**** 読む文章

術後経過:術後経過は良好で術後2日目に退院した.術後4か月の時点でヘルニアの再発を認めていない(Fig. 7).

a: Abdominal wall 4 months after the EMILOS operation. b: CT scan 4 months after the EMILOS operation. No obvious recurrence is apparent.
腹壁瘢痕ヘルニアは,術後合併症の一つであり,腹部手術の3~11%に発生するといわれている1).原因としては,手術創の感染や血腫形成,加齢による腹壁の脆弱化や糖尿病,肥満による腹圧の上昇,緊急手術の有無などが関与し発症すると報告されている2).
腹壁瘢痕ヘルニアに対する治療としては,外科的修復法が唯一の治療法であり,患者背景や病態に合わせて手術方法を選択する必要がある.単純縫合閉鎖はメッシュを用いた修復法と比較して43~67%と再発率が高く5)6),現在メッシュを用いた修復術が主流である.

********

## 課題の目的
腹壁瘢痕ヘルニアの文章を、一字も変えずに全文書き写してください。 この後の一覧は、腹壁瘢痕ヘルニアの文章とは関係がない。

**** データの内容

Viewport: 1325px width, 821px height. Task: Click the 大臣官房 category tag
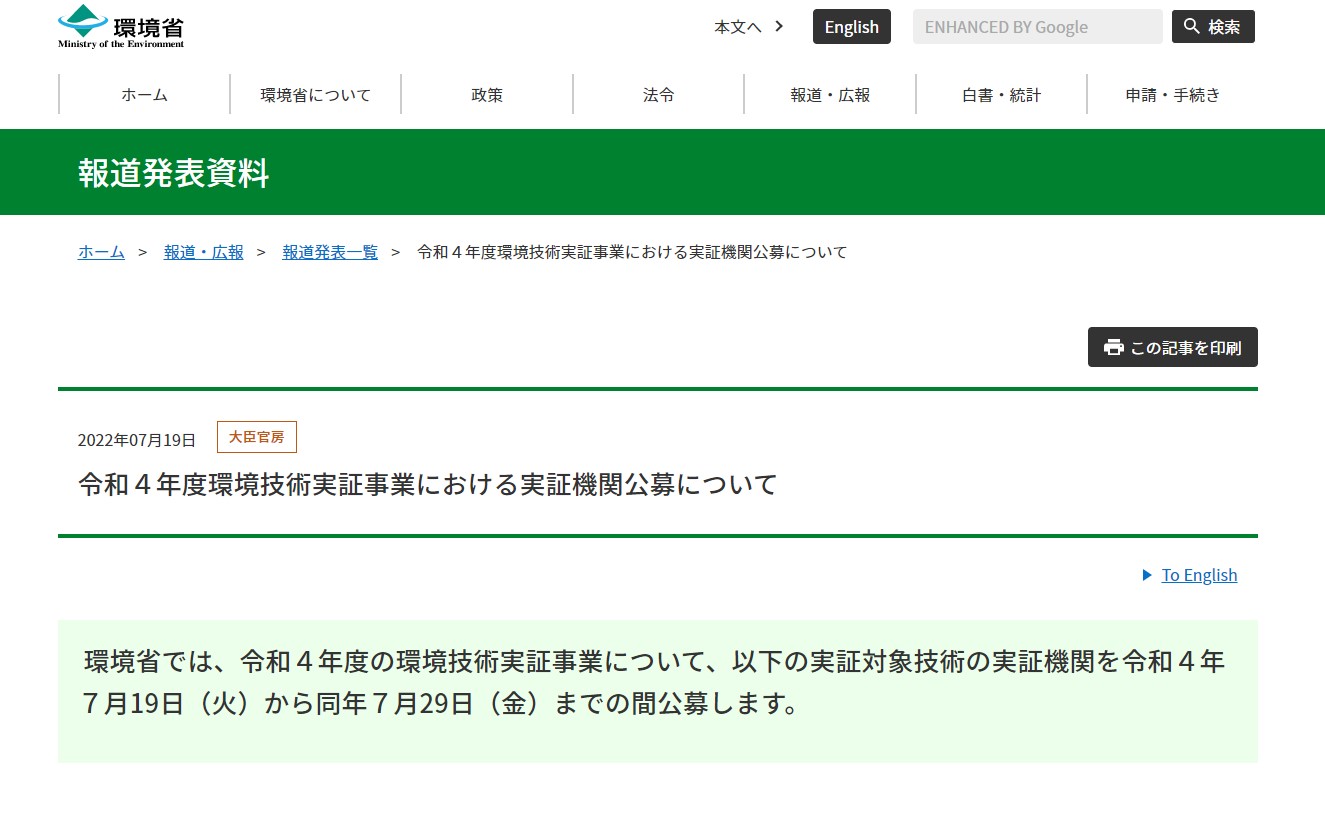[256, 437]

********
**** データの内容

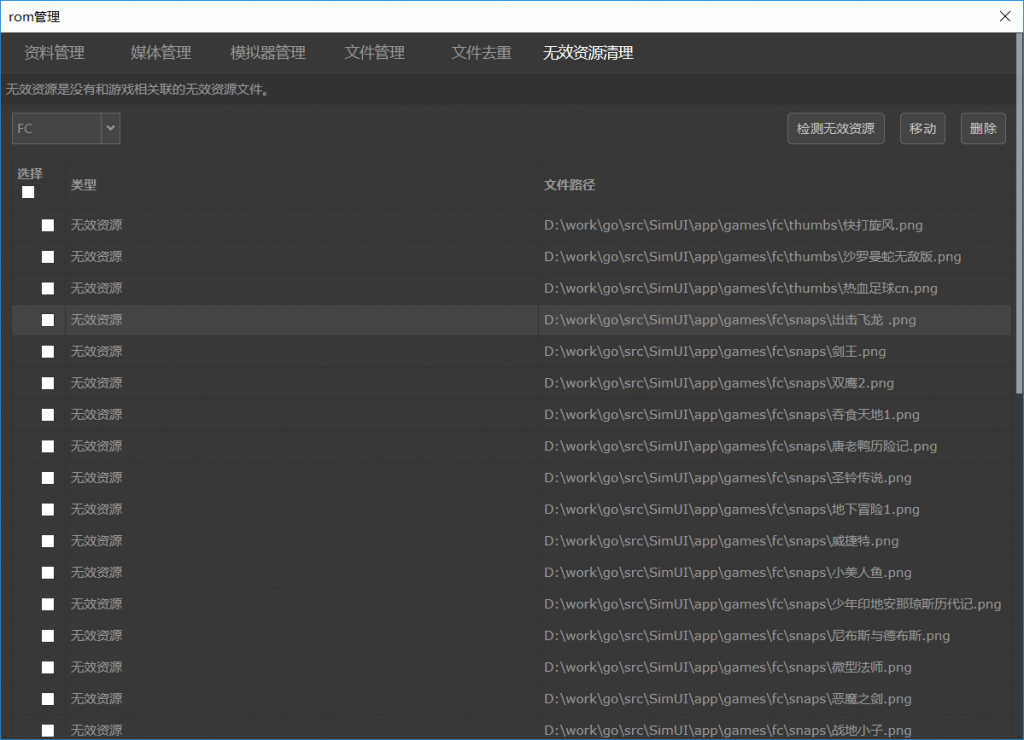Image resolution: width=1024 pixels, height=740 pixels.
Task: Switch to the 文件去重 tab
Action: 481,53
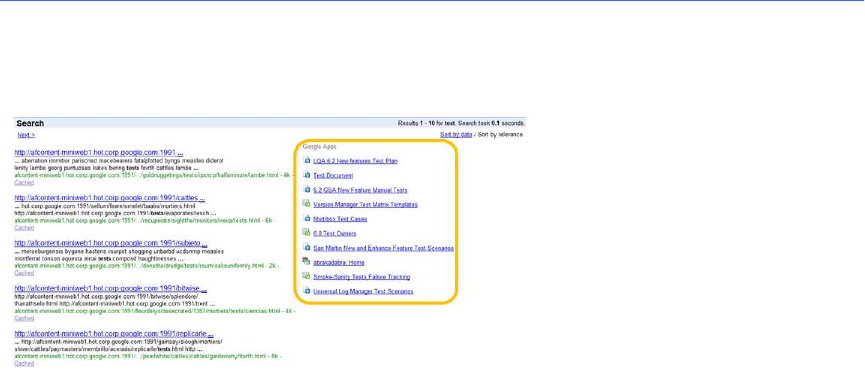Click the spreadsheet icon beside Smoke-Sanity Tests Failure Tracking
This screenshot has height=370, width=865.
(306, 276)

********
**** データの内容

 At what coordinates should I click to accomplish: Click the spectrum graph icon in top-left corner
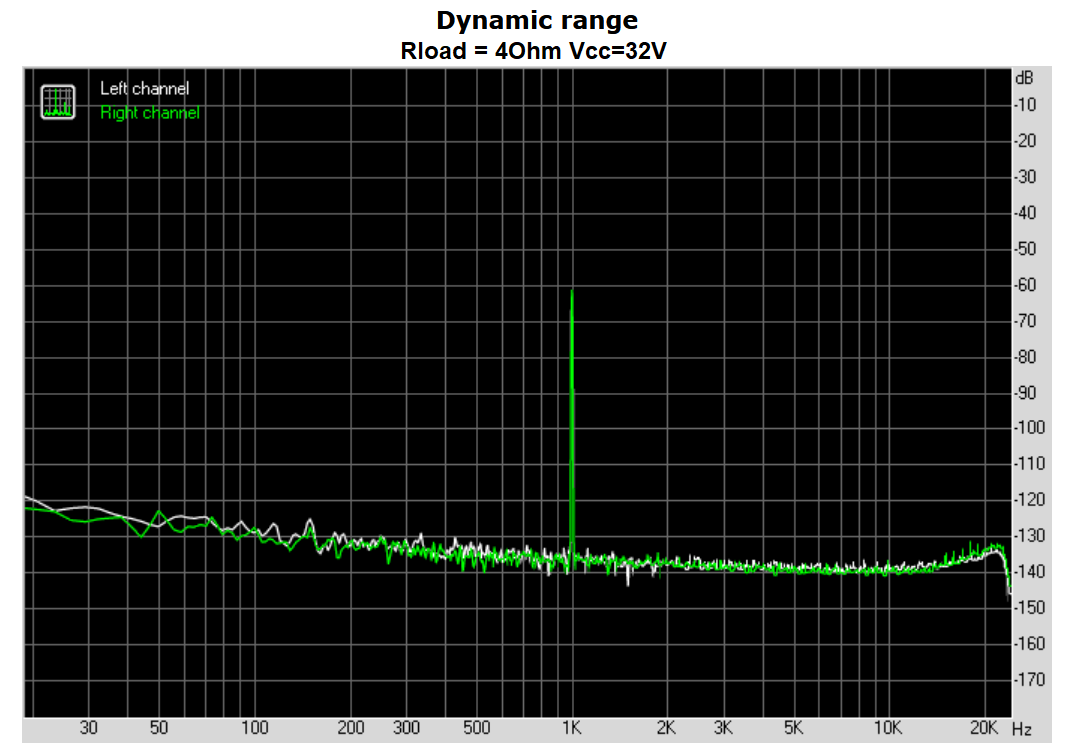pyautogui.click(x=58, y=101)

********

## 回答
術後経過:術後経過は良好で術後2日目に退院した.術後4か月の時点でヘルニアの再発を認めていない(Fig. 7).

a: Abdominal wall 4 months after the EMILOS operation. b: CT scan 4 months after the EMILOS operation. No obvious recurrence is apparent.
腹壁瘢痕ヘルニアは,術後合併症の一つであり,腹部手術の3~11%に発生するといわれている1).原因としては,手術創の感染や血腫形成,加齢による腹壁の脆弱化や糖尿病,肥満による腹圧の上昇,緊急手術の有無などが関与し発症すると報告されている2).
腹壁瘢痕ヘルニアに対する治療としては,外科的修復法が唯一の治療法であり,患者背景や病態に合わせて手術方法を選択する必要がある.単純縫合閉鎖はメッシュを用いた修復法と比較して43~67%と再発率が高く5)6),現在メッシュを用いた修復術が主流である.